Eclipse running with JDK 11 -> Gradle 6.2.1 fails to compile source for JDK 8

Hi all,

until Eclipse 2020-03 I executed it with JDK 8, since Eclipse 2020-06 I’m doing so with JDK 11. Reasons are that I need the C+±plugin CDT, which seems to only work with JDK 11, and Eclipse requires JDK 11 for itself with the next release anyway. Besides that, I have still registered JDK 8 as default JRE to be used by Eclipse. Coding in Eclipse itself seems to work as expected, especially I don’t get any errors or warnings about deprecations or missing classes because of changes JDK 8 vs. JDK 11.

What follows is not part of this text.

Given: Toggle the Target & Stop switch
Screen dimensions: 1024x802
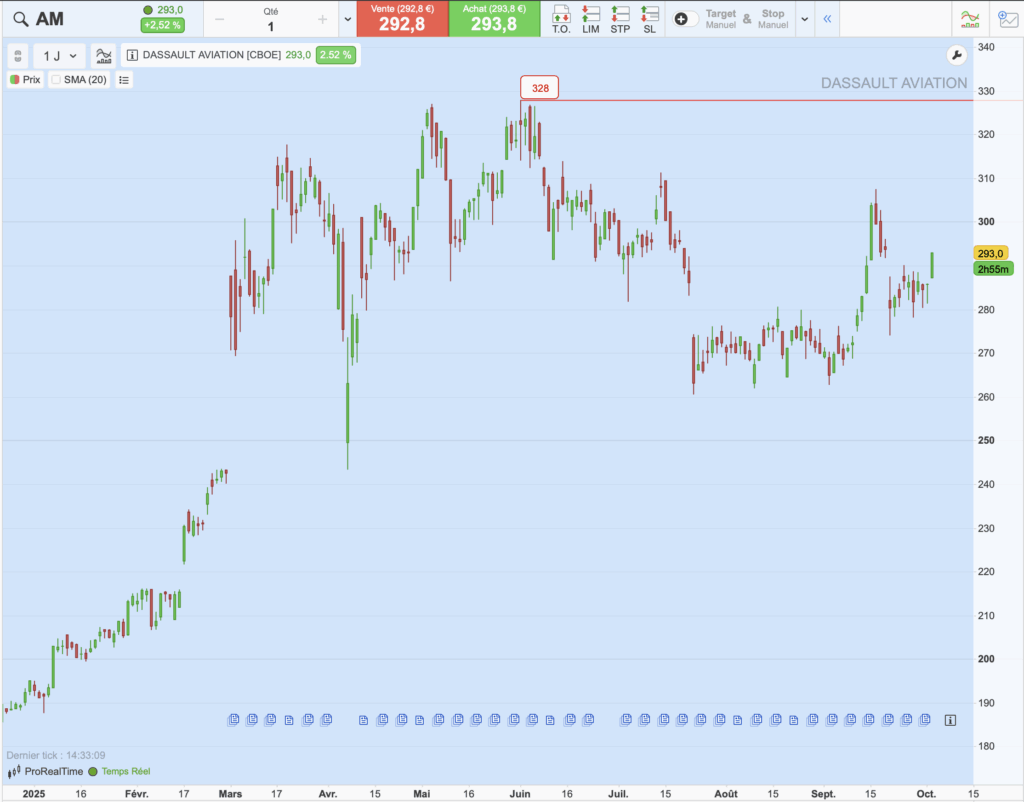Looking at the screenshot, I should 686,19.
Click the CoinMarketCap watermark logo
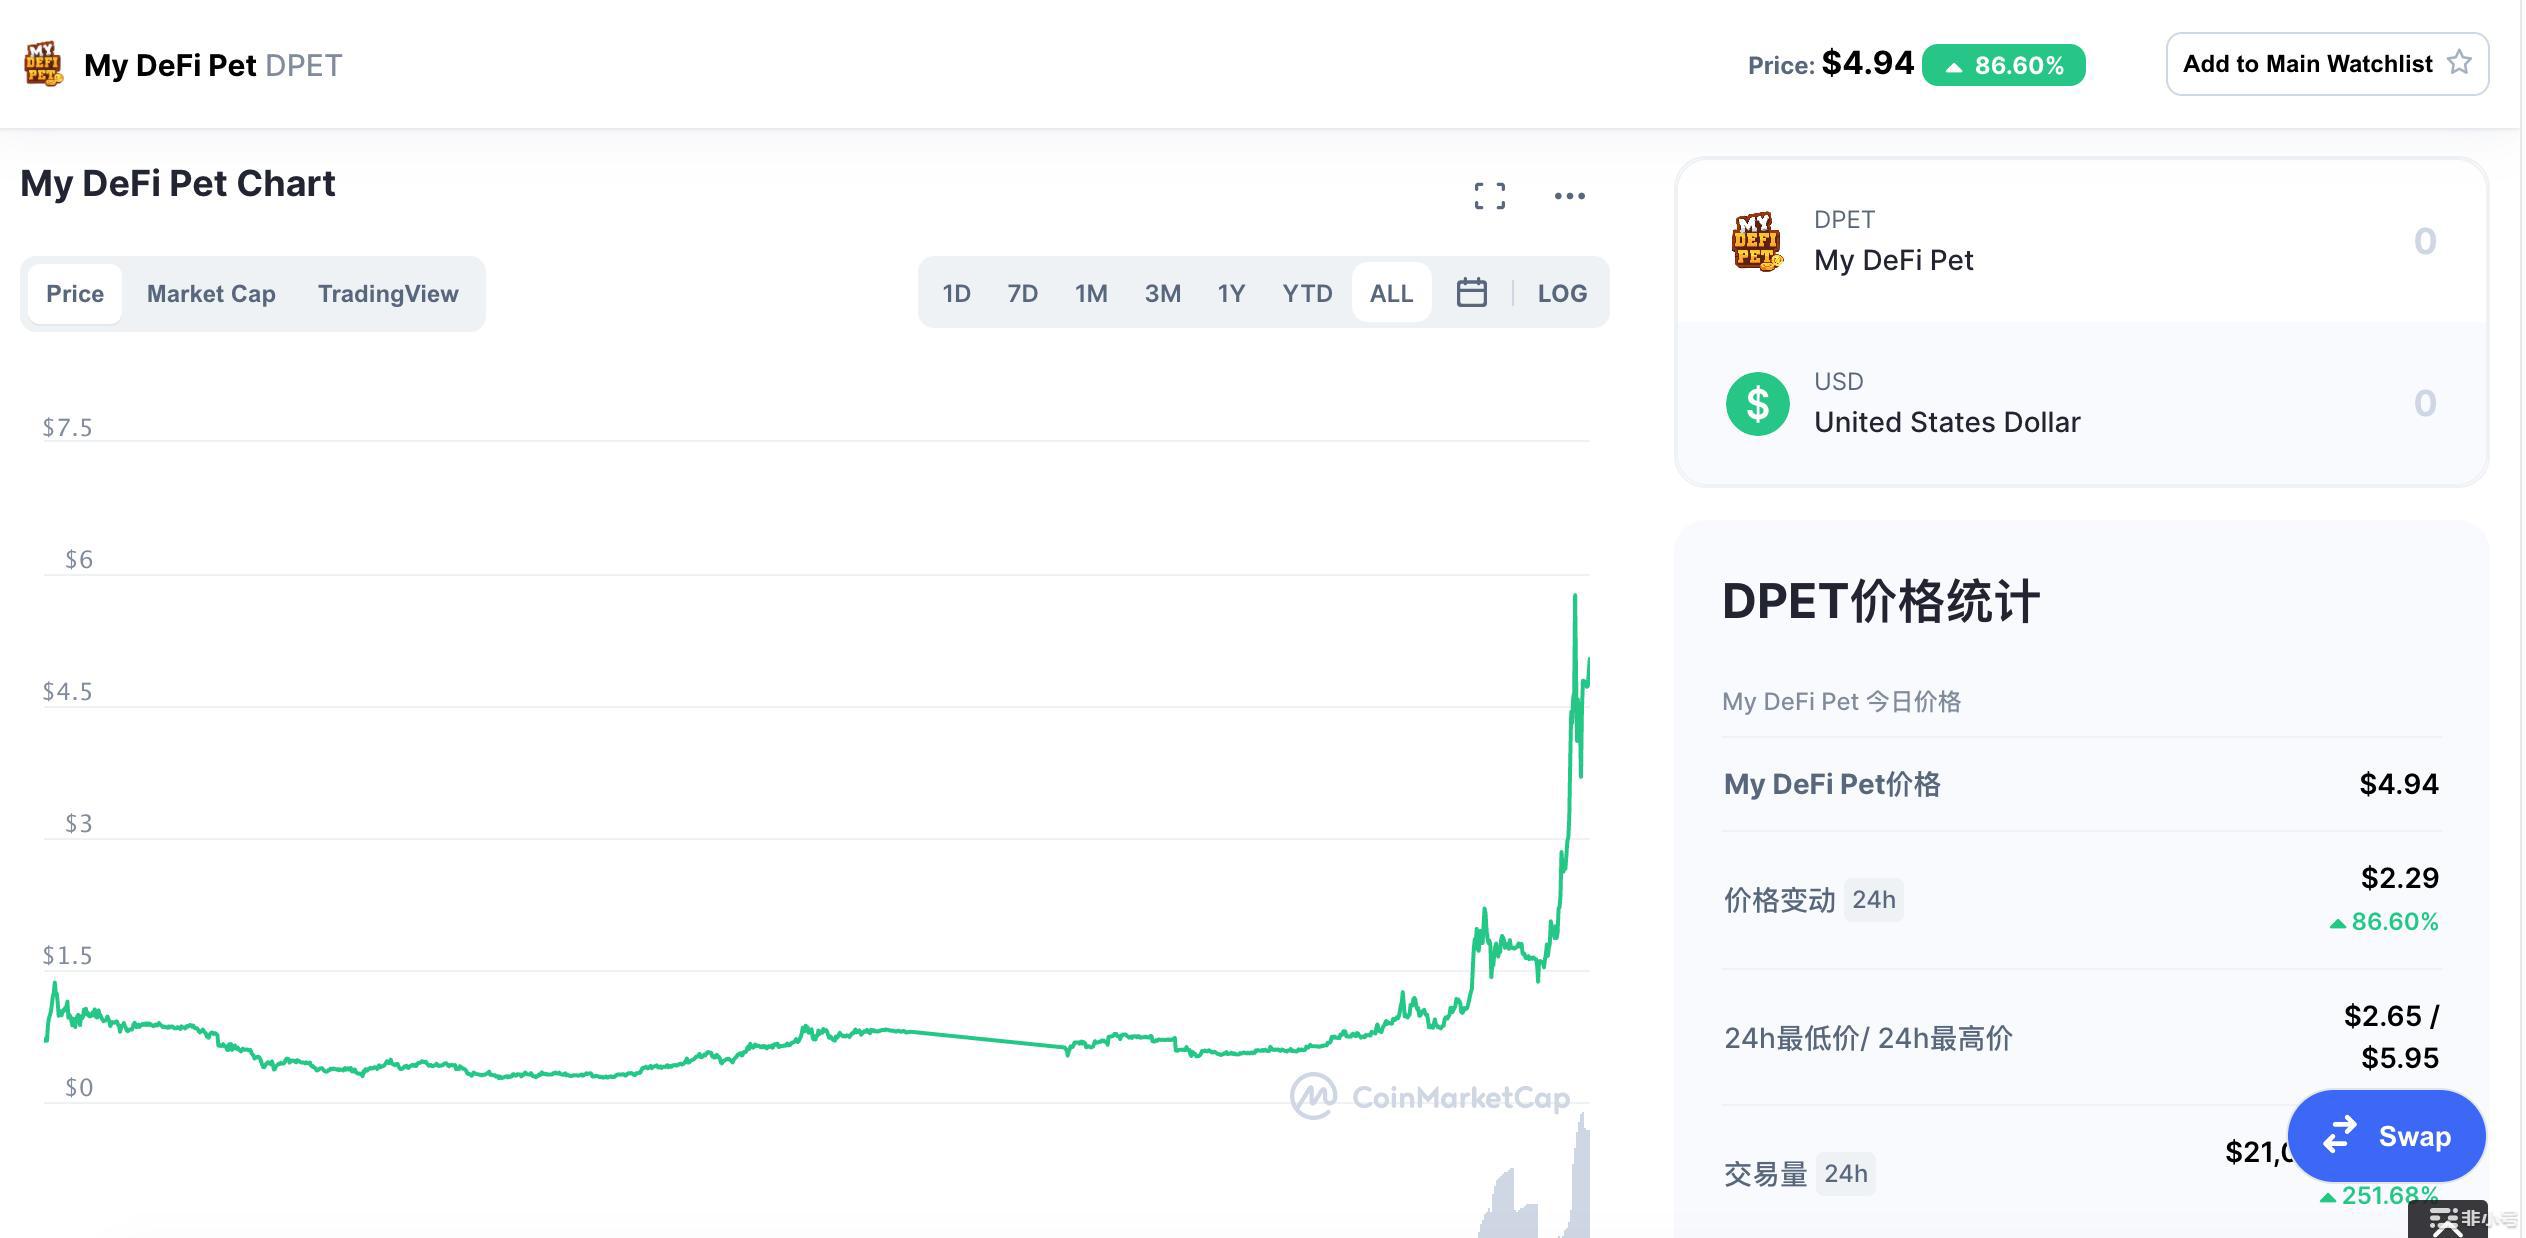This screenshot has height=1238, width=2526. click(1430, 1097)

The problem is with Buildship: When using the Gradle’s task view to publish some projects, compilation fails with errors which are clearly related to using JDK 11 as well:

C:\Users[…]\jooq\Sequences.java:7: error: package javax.annotation does not exist
import javax.annotation.Generated;

My build.gradle already contained the following two statements, which don’t seem to have any effect:

sourceCompatibility = 1.8
targetCompatibility = 1.8

Changing those lines to the following didn’t change anything as well:

java
{
	sourceCompatibility = JavaVersion.VERSION_1_8
	targetCompatibility = JavaVersion.VERSION_1_8
}

When publishing the projects on the shell things succeed again, because JDK 8 is still the default JDK of the system. Only Eclipse knows about JDK 11 and I configured the path to use it in eclipse.ini. What does seem to work as well is configuring the directory where JDK 8 is placed in the Gradle-configs of Eclipse:

Afterwards publishing within Eclipse using Gradle’s task view succeeds again, after removing that config things fail again.

Is that by design? I had expected that I’m configuring the source and target compatibility to prevent exactly those problems. Or what am I doing wrong?

Thanks for your explanations!

I’m somewhat sure now that I’m not doing something wrong, but I simply misunderstood things: The problem is that my project gets build with JDK 11 in Eclipse and some packages have simply been removed from that JDK. Neither the source- nor target compatibility of Gradle can change that, they only influence the generated byte code in case compiling succeeds:

Buildship updates the compiler properties as follows:

  • Eclipse’s compiler compliance level and source compatibility is updated to Gradle’ sourceCompatibility
  • Eclipse’s generated .class file compatibility is updated to Gradle’s targetCompatibility .

But to make the build succeed using JDK 11, the missing packages need to be made available as additional dependency. To do so, I decided to create a new Gradle-file documenting that problem with the following code:

if (JavaVersion.current().isJava8())
{
	return
}

dependencies
{
	compileOnly 'javax.annotation:javax.annotation-api:1.3.2'
}

This can then be applied to build.gradle using the following line:

apply from:		'buildSrc/src/main/java/BuildByJdk11Workarounds.gradle'

So, when build with JDK 11, additional dependencies are simply made available and compiling succeeds again. The important thing in my setup is that I want to keep targeting JDK 8, that’s while the dependency is compileOnly and why my compatibility-options still look like the following:

java
{
	sourceCompatibility = JavaVersion.VERSION_1_8
	targetCompatibility = JavaVersion.VERSION_1_8
}

In theory, with JDK 11 those could be easier set using the newly introduced release-option. But I currently don’t know about the influence at development time, like the settings done in Eclipse.

tasks.withType<JavaCompile> {
	options.compilerArgs.addAll(['--release', '11')]
}

What might be of additional interest is planned support for toolchains, which sounds pretty mich like what Maven already has. Not sure, though, how that would work in the context of Eclipse, in which the JVM used by Eclipse itself is reused by Gradle by default.